Do you even need a space at all? Do you need employees in the same office or
could you all work from home (we ditched out office and work in this way and
meet up once a week).

The final suggestion is to look for an apartment or house that you can rent or
purchase and use that.

------
j2d2
Joel wrote this about moveable walls and cool offices.

<http://www.joelonsoftware.com/items/2007/04/13.html>

------
izaidi
Aesthetics are pretty important to me but I think I'd be more impressed with a
startup making creative use of a boring space than one working out of, say, a
generically hip loft.

------
maxklein
If you are not hiring programmers, then go for the cheap office space, but
spend money on the furniture to make it look really nice. The location is
important though - it should be in a lively area. Also, make sure you don't
have to look at someone the whole day long, i.e, people are reasonably
separate.

One can turn almost any space into a nice looking room. You just need an
appropriate amount of inspiration and some outside help.

------
asdf333
Are you crazy. Save your money to make sure the company succeeds!

I heard this quote somewhere: Run your startup like a one story whorehouse.

It was mentioned by a VC who has seen many startups come and go. Not to say
they are the final word, but I think its very true.

------
TrevorJ
Creativity cannot exist in a vaccuum, without some contraints put on it, it
explodes in a million directions like so much debris.

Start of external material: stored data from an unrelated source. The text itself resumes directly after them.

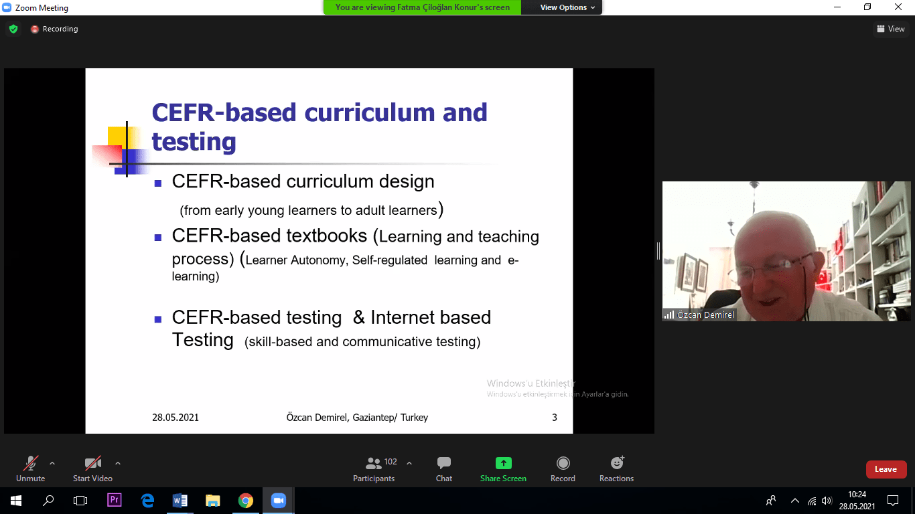This screenshot has height=514, width=915.
Task: Open the Participants list
Action: (374, 469)
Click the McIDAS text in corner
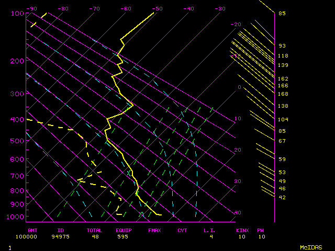The image size is (335, 251). pyautogui.click(x=310, y=247)
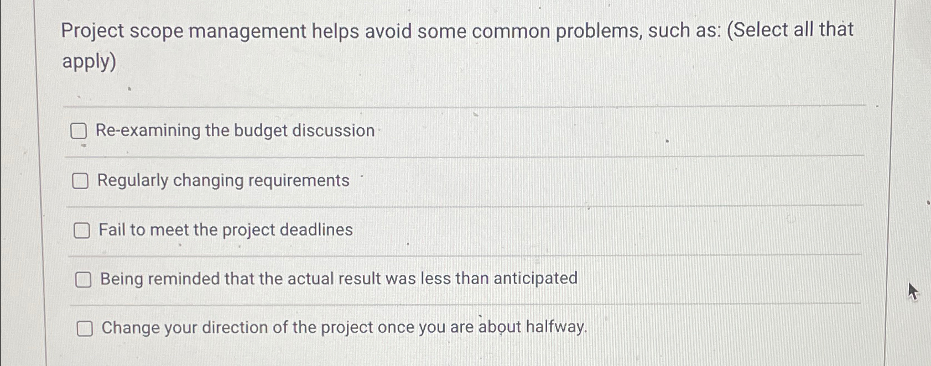The width and height of the screenshot is (931, 366).
Task: Tick the checkbox about result being less than anticipated
Action: point(84,280)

So I second those who say you should take the opportunity to be creative with
the dull space and make it your own :-)

------
comforteagle
Stick to the budget. Never rely on hope when it comes to paying current bills.

------
mchang16
Wow, thanks for all the suggestions and tips! I appreciate all the helpful
advice!

------
tumpak
i think, you can make creative use out of boring office spaces with "creative
interior decor."

Maybe concentrate more on "interior designer" on a "boring office space" for a
change.

When in startups better to be frugal and creative.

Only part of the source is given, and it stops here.